Gain-of-function mutations in KCNK3 cause a developmental disorder with sleep apnea.
Sörmann J., Schewe M., Proks P., Jouen-Tachoire T., Rao S., Riel EB., Agre KE., Begtrup A., Dean J., Descartes M., Fischer J., Gardham A., Lahner C., Mark PR., Muppidi S., Pichurin PN., Porrmann J., Schallner J., Smith K., Straub V., Vasudevan P., Willaert R., Carpenter EP., Rödström KEJ., Hahn MG., Müller T., Baukrowitz T., Hurles ME., Wright CF., Tucker SJ.

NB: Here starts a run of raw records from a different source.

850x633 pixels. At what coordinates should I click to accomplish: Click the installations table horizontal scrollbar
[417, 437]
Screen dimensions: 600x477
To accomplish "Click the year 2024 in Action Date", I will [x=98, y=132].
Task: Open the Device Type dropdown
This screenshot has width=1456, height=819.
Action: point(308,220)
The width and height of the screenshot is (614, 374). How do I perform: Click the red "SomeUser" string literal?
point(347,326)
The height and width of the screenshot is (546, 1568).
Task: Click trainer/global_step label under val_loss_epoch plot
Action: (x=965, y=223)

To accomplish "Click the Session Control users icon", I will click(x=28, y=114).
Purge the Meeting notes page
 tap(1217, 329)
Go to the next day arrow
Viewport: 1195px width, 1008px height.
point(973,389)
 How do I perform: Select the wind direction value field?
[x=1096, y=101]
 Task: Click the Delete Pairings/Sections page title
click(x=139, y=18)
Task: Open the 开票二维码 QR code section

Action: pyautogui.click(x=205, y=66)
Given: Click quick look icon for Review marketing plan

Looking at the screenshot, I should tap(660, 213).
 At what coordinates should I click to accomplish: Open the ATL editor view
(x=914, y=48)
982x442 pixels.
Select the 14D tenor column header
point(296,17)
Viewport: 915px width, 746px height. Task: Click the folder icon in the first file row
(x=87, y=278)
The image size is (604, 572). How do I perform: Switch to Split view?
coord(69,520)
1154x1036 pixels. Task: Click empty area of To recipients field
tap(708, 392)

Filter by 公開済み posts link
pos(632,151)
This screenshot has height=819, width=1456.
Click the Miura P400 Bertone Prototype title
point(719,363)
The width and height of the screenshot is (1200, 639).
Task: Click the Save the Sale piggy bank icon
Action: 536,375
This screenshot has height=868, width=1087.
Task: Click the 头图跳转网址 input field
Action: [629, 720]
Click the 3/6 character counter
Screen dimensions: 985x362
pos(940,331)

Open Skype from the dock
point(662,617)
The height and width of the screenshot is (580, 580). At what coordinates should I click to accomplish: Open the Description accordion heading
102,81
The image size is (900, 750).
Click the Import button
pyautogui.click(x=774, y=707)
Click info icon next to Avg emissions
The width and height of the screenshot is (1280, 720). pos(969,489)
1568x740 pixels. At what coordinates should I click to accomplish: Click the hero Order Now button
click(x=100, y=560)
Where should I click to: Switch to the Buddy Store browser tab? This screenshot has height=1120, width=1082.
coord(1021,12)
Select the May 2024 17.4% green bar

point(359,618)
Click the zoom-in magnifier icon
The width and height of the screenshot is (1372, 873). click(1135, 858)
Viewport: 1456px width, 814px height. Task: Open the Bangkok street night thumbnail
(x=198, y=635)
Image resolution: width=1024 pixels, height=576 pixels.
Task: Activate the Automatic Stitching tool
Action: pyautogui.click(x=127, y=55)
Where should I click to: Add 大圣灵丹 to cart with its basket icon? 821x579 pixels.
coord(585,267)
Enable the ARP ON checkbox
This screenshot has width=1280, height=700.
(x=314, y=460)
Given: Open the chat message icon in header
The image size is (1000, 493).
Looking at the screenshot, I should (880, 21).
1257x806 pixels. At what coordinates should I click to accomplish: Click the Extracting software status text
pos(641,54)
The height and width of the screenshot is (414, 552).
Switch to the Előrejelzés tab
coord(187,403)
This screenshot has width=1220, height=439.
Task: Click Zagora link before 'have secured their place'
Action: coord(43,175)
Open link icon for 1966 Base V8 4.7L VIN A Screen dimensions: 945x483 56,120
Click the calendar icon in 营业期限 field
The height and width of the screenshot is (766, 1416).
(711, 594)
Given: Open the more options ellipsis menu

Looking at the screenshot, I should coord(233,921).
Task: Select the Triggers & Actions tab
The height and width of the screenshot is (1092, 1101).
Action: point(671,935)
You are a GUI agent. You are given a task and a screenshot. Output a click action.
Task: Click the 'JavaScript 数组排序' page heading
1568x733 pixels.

Sleep apnea is a common disorder that represents a global public health burden. KCNK3 encodes TASK-1, a K+ channel implicated in the control of breathing, but its link with sleep apnea remains poorly understood. Here we describe a new developmental disorder with associated sleep apnea (developmental delay with sleep apnea, or DDSA) caused by rare de novo gain-of-function mutations in KCNK3. The mutations cluster around the 'X-gate', a gating motif that controls channel opening, and produce overactive channels that no longer respond to inhibition by G-protein-coupled receptor pathways. However, despite their defective X-gating, these mutant channels can still be inhibited by a range of known TASK channel inhibitors. These results not only highlight an important new role for TASK-1 K+ channels and their link with sleep apnea but also identify possible therapeutic strategies.